=== Extracted information ===
■ ■ ■ ■

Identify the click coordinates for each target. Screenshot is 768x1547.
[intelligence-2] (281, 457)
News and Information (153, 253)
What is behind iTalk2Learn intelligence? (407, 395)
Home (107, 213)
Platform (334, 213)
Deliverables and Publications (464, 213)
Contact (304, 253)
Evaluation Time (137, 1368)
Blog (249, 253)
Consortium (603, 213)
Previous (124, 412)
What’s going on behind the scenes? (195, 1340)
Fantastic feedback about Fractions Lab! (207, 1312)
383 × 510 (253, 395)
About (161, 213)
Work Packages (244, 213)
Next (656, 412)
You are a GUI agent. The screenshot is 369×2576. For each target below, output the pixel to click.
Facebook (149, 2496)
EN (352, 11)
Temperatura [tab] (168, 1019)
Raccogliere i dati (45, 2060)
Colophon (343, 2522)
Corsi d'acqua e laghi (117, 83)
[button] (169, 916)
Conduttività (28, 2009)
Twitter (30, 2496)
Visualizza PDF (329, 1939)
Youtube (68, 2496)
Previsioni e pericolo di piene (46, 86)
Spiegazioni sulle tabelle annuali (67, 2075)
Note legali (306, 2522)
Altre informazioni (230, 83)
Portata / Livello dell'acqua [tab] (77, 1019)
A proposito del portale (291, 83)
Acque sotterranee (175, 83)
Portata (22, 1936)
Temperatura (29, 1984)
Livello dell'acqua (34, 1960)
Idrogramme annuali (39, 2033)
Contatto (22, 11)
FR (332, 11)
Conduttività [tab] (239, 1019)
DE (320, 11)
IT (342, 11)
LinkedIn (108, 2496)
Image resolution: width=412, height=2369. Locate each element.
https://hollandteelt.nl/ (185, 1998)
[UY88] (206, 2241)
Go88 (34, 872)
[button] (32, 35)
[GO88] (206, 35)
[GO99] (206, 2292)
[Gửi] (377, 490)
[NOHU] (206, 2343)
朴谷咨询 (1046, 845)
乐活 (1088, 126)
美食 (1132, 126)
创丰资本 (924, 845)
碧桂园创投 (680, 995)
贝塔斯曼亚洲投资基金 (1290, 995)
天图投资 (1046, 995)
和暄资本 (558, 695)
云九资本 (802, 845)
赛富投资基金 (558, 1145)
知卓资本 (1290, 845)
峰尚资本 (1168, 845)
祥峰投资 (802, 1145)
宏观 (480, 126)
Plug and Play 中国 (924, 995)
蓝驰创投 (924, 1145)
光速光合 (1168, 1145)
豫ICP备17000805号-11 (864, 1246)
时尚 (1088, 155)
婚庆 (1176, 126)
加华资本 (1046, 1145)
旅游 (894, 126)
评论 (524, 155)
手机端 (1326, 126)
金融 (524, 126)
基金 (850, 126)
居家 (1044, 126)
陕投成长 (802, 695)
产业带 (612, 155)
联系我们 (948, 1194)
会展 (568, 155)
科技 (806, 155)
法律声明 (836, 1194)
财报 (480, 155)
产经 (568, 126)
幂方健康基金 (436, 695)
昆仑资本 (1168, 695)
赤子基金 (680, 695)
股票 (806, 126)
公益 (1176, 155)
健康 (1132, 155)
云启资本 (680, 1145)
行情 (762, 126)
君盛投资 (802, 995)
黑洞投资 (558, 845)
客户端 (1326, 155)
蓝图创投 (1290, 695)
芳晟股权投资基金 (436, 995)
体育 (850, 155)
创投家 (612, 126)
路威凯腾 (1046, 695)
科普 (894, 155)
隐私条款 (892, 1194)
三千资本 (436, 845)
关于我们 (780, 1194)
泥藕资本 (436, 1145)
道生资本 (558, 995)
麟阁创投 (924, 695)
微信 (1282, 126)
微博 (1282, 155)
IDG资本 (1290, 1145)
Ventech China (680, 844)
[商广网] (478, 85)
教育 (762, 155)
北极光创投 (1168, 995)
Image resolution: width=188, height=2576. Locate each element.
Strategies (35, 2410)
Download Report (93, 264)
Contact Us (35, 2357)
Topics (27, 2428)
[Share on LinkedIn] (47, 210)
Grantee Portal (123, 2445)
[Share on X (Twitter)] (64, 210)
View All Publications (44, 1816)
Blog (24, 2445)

■ ■ ■ ■

=== The task ===
Please, from the material above, copy only the lines from the line with "财报 (480, 155)" up to and including the line with "道生资本 (558, 995)", exactly as written.

=== Worked solution ===
财报 (480, 155)
产经 (568, 126)
幂方健康基金 (436, 695)
昆仑资本 (1168, 695)
赤子基金 (680, 695)
股票 (806, 126)
公益 (1176, 155)
健康 (1132, 155)
云启资本 (680, 1145)
行情 (762, 126)
君盛投资 (802, 995)
黑洞投资 (558, 845)
客户端 (1326, 155)
蓝图创投 (1290, 695)
芳晟股权投资基金 (436, 995)
体育 (850, 155)
创投家 (612, 126)
路威凯腾 (1046, 695)
科普 (894, 155)
隐私条款 (892, 1194)
三千资本 (436, 845)
关于我们 (780, 1194)
泥藕资本 (436, 1145)
道生资本 (558, 995)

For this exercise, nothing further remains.